[Saved entries]
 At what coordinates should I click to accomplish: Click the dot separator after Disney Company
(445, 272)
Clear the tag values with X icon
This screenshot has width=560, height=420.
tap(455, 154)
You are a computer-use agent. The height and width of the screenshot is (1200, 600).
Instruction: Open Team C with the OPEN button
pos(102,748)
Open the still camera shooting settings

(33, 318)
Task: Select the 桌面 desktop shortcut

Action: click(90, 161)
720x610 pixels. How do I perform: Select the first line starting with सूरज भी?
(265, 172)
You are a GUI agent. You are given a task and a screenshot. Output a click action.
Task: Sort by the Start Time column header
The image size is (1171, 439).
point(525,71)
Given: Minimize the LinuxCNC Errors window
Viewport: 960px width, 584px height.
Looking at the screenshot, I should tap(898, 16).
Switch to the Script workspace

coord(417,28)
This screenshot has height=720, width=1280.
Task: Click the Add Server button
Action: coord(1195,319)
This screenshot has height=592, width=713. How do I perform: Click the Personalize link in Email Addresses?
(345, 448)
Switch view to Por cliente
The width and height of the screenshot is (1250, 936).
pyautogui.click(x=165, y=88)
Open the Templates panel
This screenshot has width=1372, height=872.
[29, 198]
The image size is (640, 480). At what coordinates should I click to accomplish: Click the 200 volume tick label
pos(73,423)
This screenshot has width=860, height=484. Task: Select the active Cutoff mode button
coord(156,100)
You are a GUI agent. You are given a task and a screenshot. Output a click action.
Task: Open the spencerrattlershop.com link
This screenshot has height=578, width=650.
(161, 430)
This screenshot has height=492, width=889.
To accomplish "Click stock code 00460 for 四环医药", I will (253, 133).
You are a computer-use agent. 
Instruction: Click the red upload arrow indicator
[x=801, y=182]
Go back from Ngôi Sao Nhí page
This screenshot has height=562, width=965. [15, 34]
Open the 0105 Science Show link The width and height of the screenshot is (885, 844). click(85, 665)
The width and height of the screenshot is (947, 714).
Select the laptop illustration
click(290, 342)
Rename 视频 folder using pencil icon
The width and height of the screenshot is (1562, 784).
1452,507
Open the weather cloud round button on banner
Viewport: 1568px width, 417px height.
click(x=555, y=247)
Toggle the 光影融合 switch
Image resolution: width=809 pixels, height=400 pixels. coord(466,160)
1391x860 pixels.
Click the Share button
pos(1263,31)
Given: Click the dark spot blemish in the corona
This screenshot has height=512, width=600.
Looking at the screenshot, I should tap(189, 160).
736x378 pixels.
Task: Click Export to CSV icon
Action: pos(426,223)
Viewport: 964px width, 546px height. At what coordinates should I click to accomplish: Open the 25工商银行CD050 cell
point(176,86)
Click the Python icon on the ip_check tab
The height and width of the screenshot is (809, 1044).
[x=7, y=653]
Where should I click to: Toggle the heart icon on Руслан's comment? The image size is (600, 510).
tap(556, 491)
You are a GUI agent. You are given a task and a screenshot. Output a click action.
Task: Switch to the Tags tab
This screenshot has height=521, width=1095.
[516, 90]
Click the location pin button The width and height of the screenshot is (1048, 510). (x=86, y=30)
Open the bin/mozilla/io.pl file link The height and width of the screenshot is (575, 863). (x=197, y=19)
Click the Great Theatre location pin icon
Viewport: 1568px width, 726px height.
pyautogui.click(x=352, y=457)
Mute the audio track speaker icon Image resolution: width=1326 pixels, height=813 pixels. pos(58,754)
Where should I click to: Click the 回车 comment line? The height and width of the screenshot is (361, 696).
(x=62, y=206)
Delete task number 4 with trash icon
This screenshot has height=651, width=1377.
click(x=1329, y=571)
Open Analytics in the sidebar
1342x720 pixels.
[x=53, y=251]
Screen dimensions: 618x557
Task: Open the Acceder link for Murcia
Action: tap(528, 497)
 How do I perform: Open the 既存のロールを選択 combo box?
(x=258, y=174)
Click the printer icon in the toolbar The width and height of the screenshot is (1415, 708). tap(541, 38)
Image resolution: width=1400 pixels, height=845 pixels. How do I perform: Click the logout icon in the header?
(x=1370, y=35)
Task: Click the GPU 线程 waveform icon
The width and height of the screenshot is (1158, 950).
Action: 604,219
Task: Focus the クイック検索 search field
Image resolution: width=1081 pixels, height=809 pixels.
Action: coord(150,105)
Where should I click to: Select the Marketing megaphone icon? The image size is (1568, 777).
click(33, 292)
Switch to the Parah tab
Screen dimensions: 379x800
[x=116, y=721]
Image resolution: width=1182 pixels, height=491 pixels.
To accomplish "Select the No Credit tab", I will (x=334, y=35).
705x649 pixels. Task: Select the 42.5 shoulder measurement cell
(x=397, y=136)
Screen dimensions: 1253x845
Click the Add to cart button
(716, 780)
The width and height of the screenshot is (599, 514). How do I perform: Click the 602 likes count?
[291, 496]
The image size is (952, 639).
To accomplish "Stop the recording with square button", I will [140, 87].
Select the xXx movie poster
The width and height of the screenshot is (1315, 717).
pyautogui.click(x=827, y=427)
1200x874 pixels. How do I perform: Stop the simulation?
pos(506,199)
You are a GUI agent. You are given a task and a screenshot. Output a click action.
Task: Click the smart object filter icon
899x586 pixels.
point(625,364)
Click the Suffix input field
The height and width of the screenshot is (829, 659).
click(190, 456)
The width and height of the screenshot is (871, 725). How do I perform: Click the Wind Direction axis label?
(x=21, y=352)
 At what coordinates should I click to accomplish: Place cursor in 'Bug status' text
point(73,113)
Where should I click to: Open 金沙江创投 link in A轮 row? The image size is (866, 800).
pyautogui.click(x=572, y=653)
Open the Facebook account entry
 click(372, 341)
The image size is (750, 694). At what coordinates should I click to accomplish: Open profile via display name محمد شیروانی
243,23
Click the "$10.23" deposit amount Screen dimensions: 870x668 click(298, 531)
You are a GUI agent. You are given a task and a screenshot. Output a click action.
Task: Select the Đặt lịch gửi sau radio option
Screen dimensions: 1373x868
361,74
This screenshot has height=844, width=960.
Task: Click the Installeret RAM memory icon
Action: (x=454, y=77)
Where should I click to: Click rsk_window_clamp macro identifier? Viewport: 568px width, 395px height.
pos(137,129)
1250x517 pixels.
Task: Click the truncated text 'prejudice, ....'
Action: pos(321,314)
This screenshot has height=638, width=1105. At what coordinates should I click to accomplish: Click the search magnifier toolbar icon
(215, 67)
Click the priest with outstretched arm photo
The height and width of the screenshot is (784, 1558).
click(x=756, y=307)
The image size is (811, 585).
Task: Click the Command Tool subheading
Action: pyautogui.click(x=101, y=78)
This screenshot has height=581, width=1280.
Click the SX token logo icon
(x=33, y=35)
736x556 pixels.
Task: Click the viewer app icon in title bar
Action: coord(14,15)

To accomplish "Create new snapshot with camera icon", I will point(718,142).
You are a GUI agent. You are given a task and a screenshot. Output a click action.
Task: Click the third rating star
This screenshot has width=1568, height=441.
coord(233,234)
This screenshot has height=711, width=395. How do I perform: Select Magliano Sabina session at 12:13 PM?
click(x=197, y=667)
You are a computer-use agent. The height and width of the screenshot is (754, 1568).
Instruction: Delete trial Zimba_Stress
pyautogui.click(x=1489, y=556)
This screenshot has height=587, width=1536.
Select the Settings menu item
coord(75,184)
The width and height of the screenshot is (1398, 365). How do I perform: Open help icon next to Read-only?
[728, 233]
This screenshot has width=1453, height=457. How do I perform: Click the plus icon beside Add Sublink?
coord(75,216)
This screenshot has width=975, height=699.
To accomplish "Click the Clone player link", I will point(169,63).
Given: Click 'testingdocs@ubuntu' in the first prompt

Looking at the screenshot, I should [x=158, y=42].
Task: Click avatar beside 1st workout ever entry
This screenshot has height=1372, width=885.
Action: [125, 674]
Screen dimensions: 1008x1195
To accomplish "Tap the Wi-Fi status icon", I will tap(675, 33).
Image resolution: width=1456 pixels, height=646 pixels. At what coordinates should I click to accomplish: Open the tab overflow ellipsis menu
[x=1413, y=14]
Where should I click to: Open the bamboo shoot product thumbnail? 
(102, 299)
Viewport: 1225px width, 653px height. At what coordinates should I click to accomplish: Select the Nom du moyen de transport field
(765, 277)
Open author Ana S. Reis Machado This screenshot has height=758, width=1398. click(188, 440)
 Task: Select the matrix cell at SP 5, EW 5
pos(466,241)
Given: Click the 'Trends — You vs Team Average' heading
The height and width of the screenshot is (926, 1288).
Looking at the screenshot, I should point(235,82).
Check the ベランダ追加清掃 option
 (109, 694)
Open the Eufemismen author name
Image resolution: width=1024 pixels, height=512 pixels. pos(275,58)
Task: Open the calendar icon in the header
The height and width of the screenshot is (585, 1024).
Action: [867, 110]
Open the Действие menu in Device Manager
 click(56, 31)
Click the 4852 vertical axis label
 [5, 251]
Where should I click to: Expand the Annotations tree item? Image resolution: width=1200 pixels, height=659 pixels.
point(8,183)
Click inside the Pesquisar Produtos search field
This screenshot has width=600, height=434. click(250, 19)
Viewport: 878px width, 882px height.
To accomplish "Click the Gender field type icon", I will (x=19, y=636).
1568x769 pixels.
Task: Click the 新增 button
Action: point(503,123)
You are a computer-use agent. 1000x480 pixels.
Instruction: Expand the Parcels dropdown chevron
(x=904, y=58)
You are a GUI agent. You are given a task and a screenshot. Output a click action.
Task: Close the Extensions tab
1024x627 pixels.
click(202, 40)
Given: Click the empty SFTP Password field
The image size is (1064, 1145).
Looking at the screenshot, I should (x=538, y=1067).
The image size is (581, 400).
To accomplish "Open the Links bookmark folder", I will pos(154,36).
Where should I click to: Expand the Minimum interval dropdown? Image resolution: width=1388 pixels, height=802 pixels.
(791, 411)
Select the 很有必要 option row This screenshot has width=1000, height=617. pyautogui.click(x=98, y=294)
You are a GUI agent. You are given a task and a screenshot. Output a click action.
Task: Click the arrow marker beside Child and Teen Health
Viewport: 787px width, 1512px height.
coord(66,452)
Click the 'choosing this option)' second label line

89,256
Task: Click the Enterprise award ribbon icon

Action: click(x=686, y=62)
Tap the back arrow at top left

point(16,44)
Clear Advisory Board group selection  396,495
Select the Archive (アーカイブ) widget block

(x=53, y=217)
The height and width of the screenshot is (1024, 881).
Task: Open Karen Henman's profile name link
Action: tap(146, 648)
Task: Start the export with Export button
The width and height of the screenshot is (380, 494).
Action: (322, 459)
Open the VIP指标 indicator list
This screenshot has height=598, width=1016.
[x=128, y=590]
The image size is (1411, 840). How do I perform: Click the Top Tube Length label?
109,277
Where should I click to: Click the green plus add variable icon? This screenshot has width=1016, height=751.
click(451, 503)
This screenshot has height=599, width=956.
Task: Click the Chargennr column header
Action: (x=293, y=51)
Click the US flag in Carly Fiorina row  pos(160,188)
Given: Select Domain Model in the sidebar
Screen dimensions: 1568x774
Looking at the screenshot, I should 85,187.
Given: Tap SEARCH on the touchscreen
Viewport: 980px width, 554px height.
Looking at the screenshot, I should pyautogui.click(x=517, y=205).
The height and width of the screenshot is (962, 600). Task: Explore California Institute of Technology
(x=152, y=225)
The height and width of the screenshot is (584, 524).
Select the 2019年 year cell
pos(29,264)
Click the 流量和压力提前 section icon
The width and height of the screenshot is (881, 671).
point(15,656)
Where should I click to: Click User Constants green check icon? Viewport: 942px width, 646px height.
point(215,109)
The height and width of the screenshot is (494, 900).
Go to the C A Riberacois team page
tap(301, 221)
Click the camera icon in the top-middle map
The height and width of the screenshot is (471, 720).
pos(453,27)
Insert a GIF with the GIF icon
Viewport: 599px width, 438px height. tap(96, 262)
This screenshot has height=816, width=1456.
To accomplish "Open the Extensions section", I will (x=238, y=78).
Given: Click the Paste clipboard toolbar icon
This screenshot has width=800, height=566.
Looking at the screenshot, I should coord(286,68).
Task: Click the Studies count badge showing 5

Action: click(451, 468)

> **YOUR TASK**:
The answer must be every line of the records that holds the string "computer".

> **ANSWER TO THE PROBLEM**:
You are a computer-use agent. The height and width of the screenshot is (1200, 600).
You are a computer-use agent. 
You are a computer-use agent. The height and width of the screenshot is (754, 1568).
You are a computer-use agent. 1000x480 pixels.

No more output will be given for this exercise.